▶

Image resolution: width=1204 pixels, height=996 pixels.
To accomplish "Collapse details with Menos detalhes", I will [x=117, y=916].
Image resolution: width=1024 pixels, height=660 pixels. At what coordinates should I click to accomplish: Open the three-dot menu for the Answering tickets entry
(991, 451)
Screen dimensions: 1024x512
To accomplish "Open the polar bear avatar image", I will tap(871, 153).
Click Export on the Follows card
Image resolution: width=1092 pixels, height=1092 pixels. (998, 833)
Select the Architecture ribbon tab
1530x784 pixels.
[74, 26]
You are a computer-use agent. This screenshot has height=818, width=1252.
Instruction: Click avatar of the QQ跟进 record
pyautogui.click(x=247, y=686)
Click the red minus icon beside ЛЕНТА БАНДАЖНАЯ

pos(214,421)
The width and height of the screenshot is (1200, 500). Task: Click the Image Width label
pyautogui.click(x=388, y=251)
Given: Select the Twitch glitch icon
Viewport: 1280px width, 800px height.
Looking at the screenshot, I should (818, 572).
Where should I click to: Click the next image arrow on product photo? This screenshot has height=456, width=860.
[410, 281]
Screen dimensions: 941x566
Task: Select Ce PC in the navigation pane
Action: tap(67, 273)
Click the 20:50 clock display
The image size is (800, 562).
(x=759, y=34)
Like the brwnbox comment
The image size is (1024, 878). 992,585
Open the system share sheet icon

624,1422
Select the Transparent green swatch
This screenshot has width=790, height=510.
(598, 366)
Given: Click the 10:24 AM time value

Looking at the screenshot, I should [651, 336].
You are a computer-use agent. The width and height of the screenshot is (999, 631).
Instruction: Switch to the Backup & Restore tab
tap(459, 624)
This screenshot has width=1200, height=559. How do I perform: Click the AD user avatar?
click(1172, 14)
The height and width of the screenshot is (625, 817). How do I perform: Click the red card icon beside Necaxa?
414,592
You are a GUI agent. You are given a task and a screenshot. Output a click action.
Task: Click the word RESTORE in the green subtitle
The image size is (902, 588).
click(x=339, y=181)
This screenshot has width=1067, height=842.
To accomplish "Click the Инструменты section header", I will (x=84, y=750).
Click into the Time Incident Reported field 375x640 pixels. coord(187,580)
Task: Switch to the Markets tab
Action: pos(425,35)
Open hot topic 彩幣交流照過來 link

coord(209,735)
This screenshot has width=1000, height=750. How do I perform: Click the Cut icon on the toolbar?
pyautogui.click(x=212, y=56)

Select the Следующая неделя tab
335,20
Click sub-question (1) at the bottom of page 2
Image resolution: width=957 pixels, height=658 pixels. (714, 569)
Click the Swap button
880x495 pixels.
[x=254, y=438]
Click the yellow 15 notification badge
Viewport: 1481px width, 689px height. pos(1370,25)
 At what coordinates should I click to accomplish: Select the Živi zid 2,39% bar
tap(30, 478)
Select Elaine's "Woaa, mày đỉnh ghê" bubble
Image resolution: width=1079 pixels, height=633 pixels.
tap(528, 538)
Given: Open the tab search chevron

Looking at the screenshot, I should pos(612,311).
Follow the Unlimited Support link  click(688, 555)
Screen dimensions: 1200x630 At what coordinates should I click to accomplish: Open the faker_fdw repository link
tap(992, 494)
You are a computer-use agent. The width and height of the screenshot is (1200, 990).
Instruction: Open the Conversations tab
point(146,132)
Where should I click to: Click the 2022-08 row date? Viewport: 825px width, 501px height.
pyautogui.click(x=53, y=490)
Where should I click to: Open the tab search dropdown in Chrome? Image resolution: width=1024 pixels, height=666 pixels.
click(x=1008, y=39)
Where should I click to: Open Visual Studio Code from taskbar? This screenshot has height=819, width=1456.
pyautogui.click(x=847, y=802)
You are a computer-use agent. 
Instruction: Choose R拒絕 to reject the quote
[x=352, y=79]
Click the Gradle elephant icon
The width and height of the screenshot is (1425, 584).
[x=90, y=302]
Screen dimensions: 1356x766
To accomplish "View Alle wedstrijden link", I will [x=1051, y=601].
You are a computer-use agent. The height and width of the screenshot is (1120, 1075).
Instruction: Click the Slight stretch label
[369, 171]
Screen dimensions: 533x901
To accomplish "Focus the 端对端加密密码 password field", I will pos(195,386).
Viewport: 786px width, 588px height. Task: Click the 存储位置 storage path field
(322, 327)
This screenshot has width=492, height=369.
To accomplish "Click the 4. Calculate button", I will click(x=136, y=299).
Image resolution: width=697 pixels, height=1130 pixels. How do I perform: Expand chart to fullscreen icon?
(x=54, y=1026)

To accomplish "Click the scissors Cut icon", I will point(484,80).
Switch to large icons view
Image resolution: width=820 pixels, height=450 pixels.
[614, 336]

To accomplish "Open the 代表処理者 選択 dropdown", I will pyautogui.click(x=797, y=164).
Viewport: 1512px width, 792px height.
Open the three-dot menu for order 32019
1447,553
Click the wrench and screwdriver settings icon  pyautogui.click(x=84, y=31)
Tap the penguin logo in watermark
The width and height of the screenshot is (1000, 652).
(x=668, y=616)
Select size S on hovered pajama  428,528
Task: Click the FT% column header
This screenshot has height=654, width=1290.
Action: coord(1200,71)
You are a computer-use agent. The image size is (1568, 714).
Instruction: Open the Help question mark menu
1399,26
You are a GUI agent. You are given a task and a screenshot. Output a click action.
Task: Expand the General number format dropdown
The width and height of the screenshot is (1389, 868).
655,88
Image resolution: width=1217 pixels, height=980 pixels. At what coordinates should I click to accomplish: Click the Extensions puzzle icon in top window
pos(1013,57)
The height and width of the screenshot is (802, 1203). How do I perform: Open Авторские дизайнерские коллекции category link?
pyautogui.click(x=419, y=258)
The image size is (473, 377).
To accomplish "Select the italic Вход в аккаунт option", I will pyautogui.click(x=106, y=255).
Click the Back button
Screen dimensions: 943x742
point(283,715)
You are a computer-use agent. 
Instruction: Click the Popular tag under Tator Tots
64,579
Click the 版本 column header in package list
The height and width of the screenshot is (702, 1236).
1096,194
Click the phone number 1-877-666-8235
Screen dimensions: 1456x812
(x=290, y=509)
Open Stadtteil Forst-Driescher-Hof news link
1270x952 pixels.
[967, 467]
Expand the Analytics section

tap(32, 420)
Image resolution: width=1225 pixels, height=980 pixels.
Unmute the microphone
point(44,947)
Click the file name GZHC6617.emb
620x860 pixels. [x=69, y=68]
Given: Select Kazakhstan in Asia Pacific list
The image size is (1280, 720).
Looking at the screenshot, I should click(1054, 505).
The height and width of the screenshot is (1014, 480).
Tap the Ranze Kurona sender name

◀

● **What needs to be done**
The answer is all of the material, repeated exactly.

● **Result for this task**
Image resolution: width=1204 pixels, height=996 pixels.
To accomplish "Collapse details with Menos detalhes", I will [x=117, y=916].
Image resolution: width=1024 pixels, height=660 pixels. At what coordinates should I click to accomplish: Open the three-dot menu for the Answering tickets entry
(991, 451)
Screen dimensions: 1024x512
To accomplish "Open the polar bear avatar image", I will tap(871, 153).
Click Export on the Follows card
Image resolution: width=1092 pixels, height=1092 pixels. (998, 833)
Select the Architecture ribbon tab
1530x784 pixels.
[74, 26]
You are a computer-use agent. This screenshot has height=818, width=1252.
Instruction: Click avatar of the QQ跟进 record
pyautogui.click(x=247, y=686)
Click the red minus icon beside ЛЕНТА БАНДАЖНАЯ

pos(214,421)
The width and height of the screenshot is (1200, 500). Task: Click the Image Width label
pyautogui.click(x=388, y=251)
Given: Select the Twitch glitch icon
Viewport: 1280px width, 800px height.
Looking at the screenshot, I should (818, 572).
Where should I click to: Click the next image arrow on product photo? This screenshot has height=456, width=860.
[410, 281]
Screen dimensions: 941x566
Task: Select Ce PC in the navigation pane
Action: tap(67, 273)
Click the 20:50 clock display
The image size is (800, 562).
(x=759, y=34)
Like the brwnbox comment
The image size is (1024, 878). 992,585
Open the system share sheet icon

624,1422
Select the Transparent green swatch
This screenshot has width=790, height=510.
(598, 366)
Given: Click the 10:24 AM time value

Looking at the screenshot, I should [651, 336].
You are a computer-use agent. The width and height of the screenshot is (999, 631).
Instruction: Switch to the Backup & Restore tab
tap(459, 624)
This screenshot has width=1200, height=559. How do I perform: Click the AD user avatar?
click(1172, 14)
The height and width of the screenshot is (625, 817). How do I perform: Click the red card icon beside Necaxa?
414,592
You are a GUI agent. You are given a task and a screenshot. Output a click action.
Task: Click the word RESTORE in the green subtitle
The image size is (902, 588).
click(x=339, y=181)
This screenshot has width=1067, height=842.
To accomplish "Click the Инструменты section header", I will (x=84, y=750).
Click into the Time Incident Reported field 375x640 pixels. coord(187,580)
Task: Switch to the Markets tab
Action: pos(425,35)
Open hot topic 彩幣交流照過來 link

coord(209,735)
This screenshot has width=1000, height=750. How do I perform: Click the Cut icon on the toolbar?
pyautogui.click(x=212, y=56)

Select the Следующая неделя tab
335,20
Click sub-question (1) at the bottom of page 2
Image resolution: width=957 pixels, height=658 pixels. (714, 569)
Click the Swap button
880x495 pixels.
[x=254, y=438]
Click the yellow 15 notification badge
Viewport: 1481px width, 689px height. pos(1370,25)
 At what coordinates should I click to accomplish: Select the Živi zid 2,39% bar
tap(30, 478)
Select Elaine's "Woaa, mày đỉnh ghê" bubble
Image resolution: width=1079 pixels, height=633 pixels.
tap(528, 538)
Given: Open the tab search chevron

Looking at the screenshot, I should pos(612,311).
Follow the Unlimited Support link  click(688, 555)
Screen dimensions: 1200x630 At what coordinates should I click to accomplish: Open the faker_fdw repository link
tap(992, 494)
You are a computer-use agent. The width and height of the screenshot is (1200, 990).
Instruction: Open the Conversations tab
point(146,132)
Where should I click to: Click the 2022-08 row date? Viewport: 825px width, 501px height.
pyautogui.click(x=53, y=490)
Where should I click to: Open the tab search dropdown in Chrome? Image resolution: width=1024 pixels, height=666 pixels.
click(x=1008, y=39)
Where should I click to: Open Visual Studio Code from taskbar? This screenshot has height=819, width=1456.
pyautogui.click(x=847, y=802)
You are a computer-use agent. 
Instruction: Choose R拒絕 to reject the quote
[x=352, y=79]
Click the Gradle elephant icon
The width and height of the screenshot is (1425, 584).
[x=90, y=302]
Screen dimensions: 1356x766
To accomplish "View Alle wedstrijden link", I will [x=1051, y=601].
You are a computer-use agent. The height and width of the screenshot is (1120, 1075).
Instruction: Click the Slight stretch label
[369, 171]
Screen dimensions: 533x901
To accomplish "Focus the 端对端加密密码 password field", I will pos(195,386).
Viewport: 786px width, 588px height. Task: Click the 存储位置 storage path field
(322, 327)
This screenshot has width=492, height=369.
To accomplish "Click the 4. Calculate button", I will click(x=136, y=299).
Image resolution: width=697 pixels, height=1130 pixels. How do I perform: Expand chart to fullscreen icon?
(x=54, y=1026)

To accomplish "Click the scissors Cut icon", I will point(484,80).
Switch to large icons view
Image resolution: width=820 pixels, height=450 pixels.
[614, 336]

To accomplish "Open the 代表処理者 選択 dropdown", I will pyautogui.click(x=797, y=164).
Viewport: 1512px width, 792px height.
Open the three-dot menu for order 32019
1447,553
Click the wrench and screwdriver settings icon  pyautogui.click(x=84, y=31)
Tap the penguin logo in watermark
The width and height of the screenshot is (1000, 652).
(x=668, y=616)
Select size S on hovered pajama  428,528
Task: Click the FT% column header
This screenshot has height=654, width=1290.
Action: coord(1200,71)
You are a computer-use agent. The image size is (1568, 714).
Instruction: Open the Help question mark menu
1399,26
You are a GUI agent. You are given a task and a screenshot. Output a click action.
Task: Expand the General number format dropdown
The width and height of the screenshot is (1389, 868).
655,88
Image resolution: width=1217 pixels, height=980 pixels. At what coordinates should I click to accomplish: Click the Extensions puzzle icon in top window
pos(1013,57)
The height and width of the screenshot is (802, 1203). How do I perform: Open Авторские дизайнерские коллекции category link?
pyautogui.click(x=419, y=258)
The image size is (473, 377).
To accomplish "Select the italic Вход в аккаунт option", I will pyautogui.click(x=106, y=255).
Click the Back button
Screen dimensions: 943x742
point(283,715)
You are a computer-use agent. 
Instruction: Click the Popular tag under Tator Tots
64,579
Click the 版本 column header in package list
The height and width of the screenshot is (702, 1236).
1096,194
Click the phone number 1-877-666-8235
Screen dimensions: 1456x812
(x=290, y=509)
Open Stadtteil Forst-Driescher-Hof news link
1270x952 pixels.
[967, 467]
Expand the Analytics section

tap(32, 420)
Image resolution: width=1225 pixels, height=980 pixels.
Unmute the microphone
point(44,947)
Click the file name GZHC6617.emb
620x860 pixels. [x=69, y=68]
Given: Select Kazakhstan in Asia Pacific list
The image size is (1280, 720).
Looking at the screenshot, I should click(1054, 505).
The height and width of the screenshot is (1014, 480).
Tap the Ranze Kurona sender name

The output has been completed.